The Weekly Curve: Your Participation Structure Determines Your Exposure and Your Reporting Determines Whether You See It

Issue No. 4 | April 28, 2026
For warranty administrators who manage loss ratios, reinsurance, and contract performance.
This Week: The DTC Channel and Your Book
THE CURVE: 12.3%
The DTC VSC channel is growing at a 12.3% CAGR, per Colonnade Advisors’ March 2026 whitepaper. That is the top-line number. The one that matters for administrators sits underneath it: only 44% of eligible U.S. vehicles carry any VSC coverage. As the DTC channel grows into that gap, the composition of the book changes. More contracts are being written on aging, high-mileage vehicles within a fleet where the average vehicle age is now 12.8 years, and on consumers who did not purchase coverage at the dealership.
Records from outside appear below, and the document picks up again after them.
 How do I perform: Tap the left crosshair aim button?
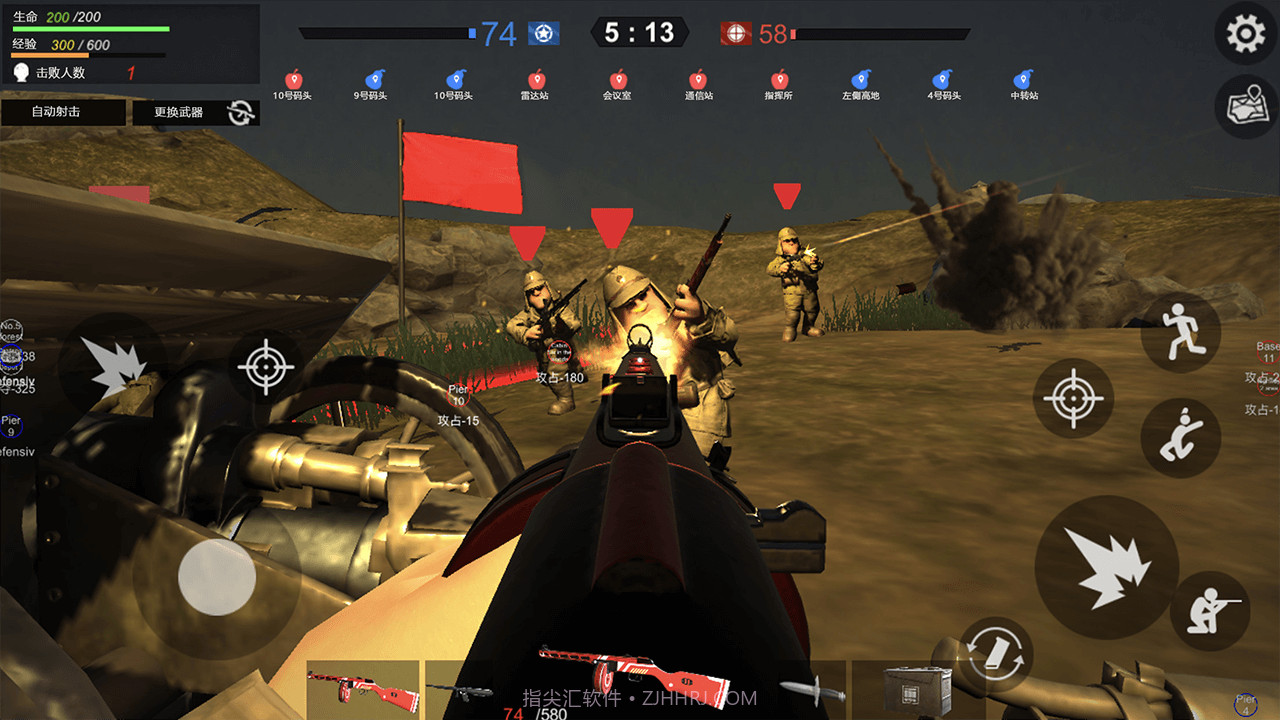(266, 367)
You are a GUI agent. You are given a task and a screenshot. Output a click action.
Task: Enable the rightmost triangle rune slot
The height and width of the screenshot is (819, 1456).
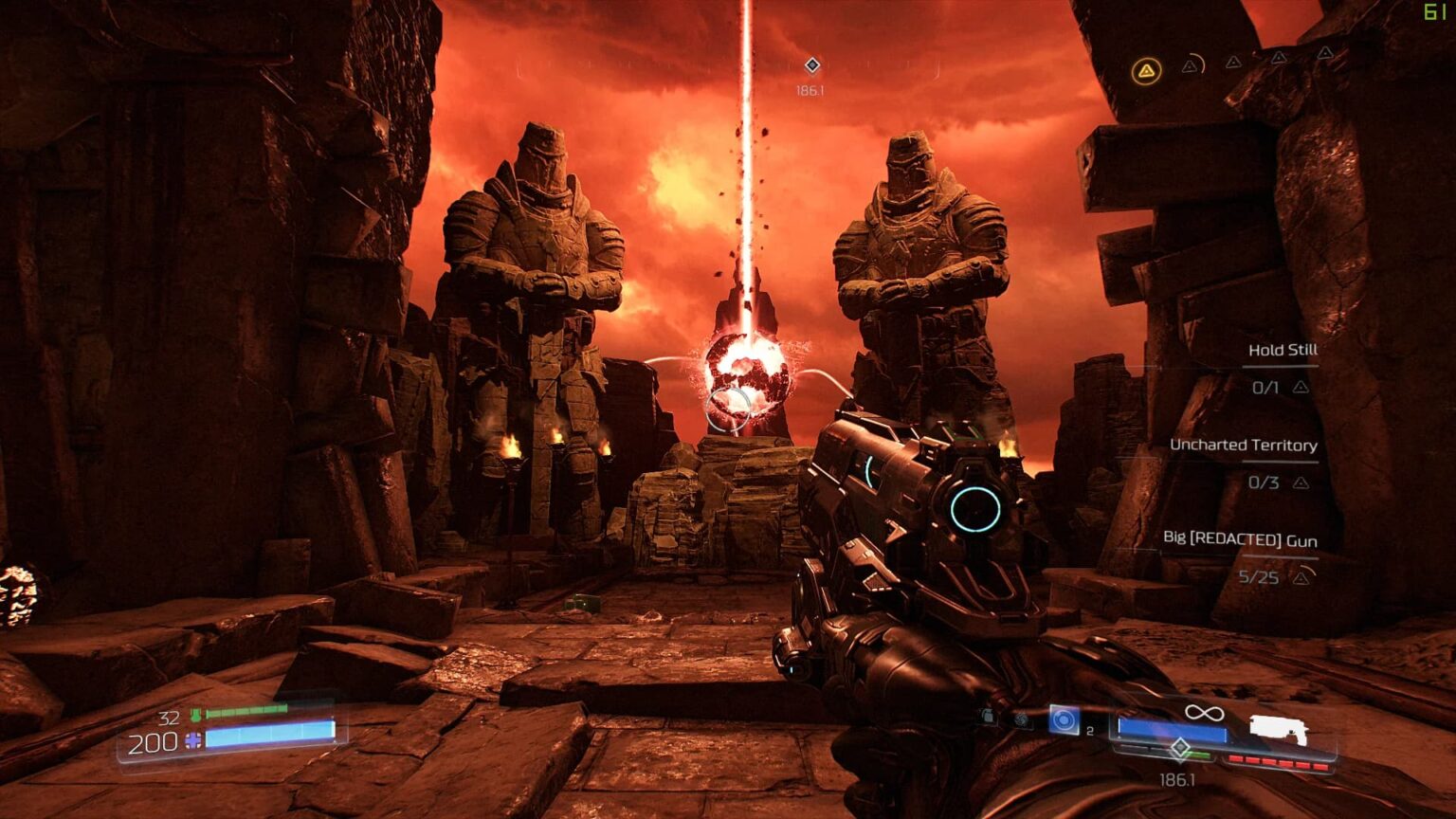tap(1325, 55)
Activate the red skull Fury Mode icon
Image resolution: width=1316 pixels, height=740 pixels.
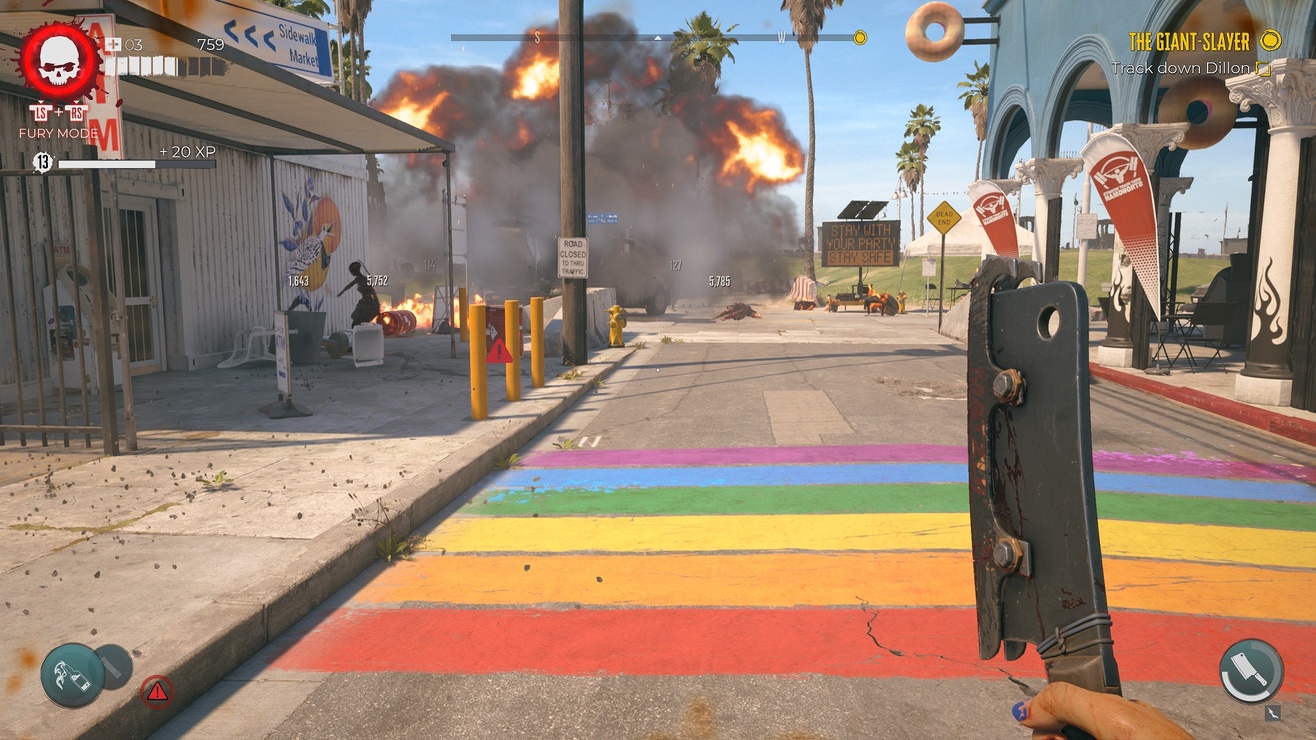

That is a different risk profile than a factory-warranty-adjacent contract written at the point of sale. Knowing which mix you are administering, and how the earnings curve was built, is the first question to answer before a Q2 reserve review.
THE ADMINISTRATIVE ANGLE
DTC contracts behave differently because the payment sits as a visible, standalone line item. That visibility changes cancellation behavior, not just in rate, but in timing. Two books can show the same cancellation rate and produce different economics depending on when cancellations occur across the contract cohort. Earned premium, reserve release timing, and reinsurance positioning all flow from the shape of that curve.
An earnings curve built on dealer-originated data does not describe a DTC book. If DTC volume is measured against a curve built for a different channel, newer cohorts will underperform immediately. The difference compounds each quarter the assumptions remain unchanged.
The 12.3% CAGR means DTC volume is increasing as a share of most books. If the methodology has not been updated to reflect that shift, the gap between reported and actual performance will continue to widen.
FROM THE BLOG
The DTC VSC Market in 2026: Why the Fastest-Growing F&I Channel Is Just Getting Started
Colonnade’s March 2026 whitepaper outlines the structural drivers behind DTC VSC growth, including repair cost inflation, an aging vehicle fleet, and increasing financial pressure on vehicle owners. This week’s post walks through those trends and how they are shaping demand in the channel.
THE RESERVE QUESTION
Repair costs are running 13.9% above August 2022 levels, per BLS. If the severity assumption in your current book was calibrated before that shift, the reserve position reflects a cost environment that no longer exists. What does your open contract book show when tested against current repair cost levels?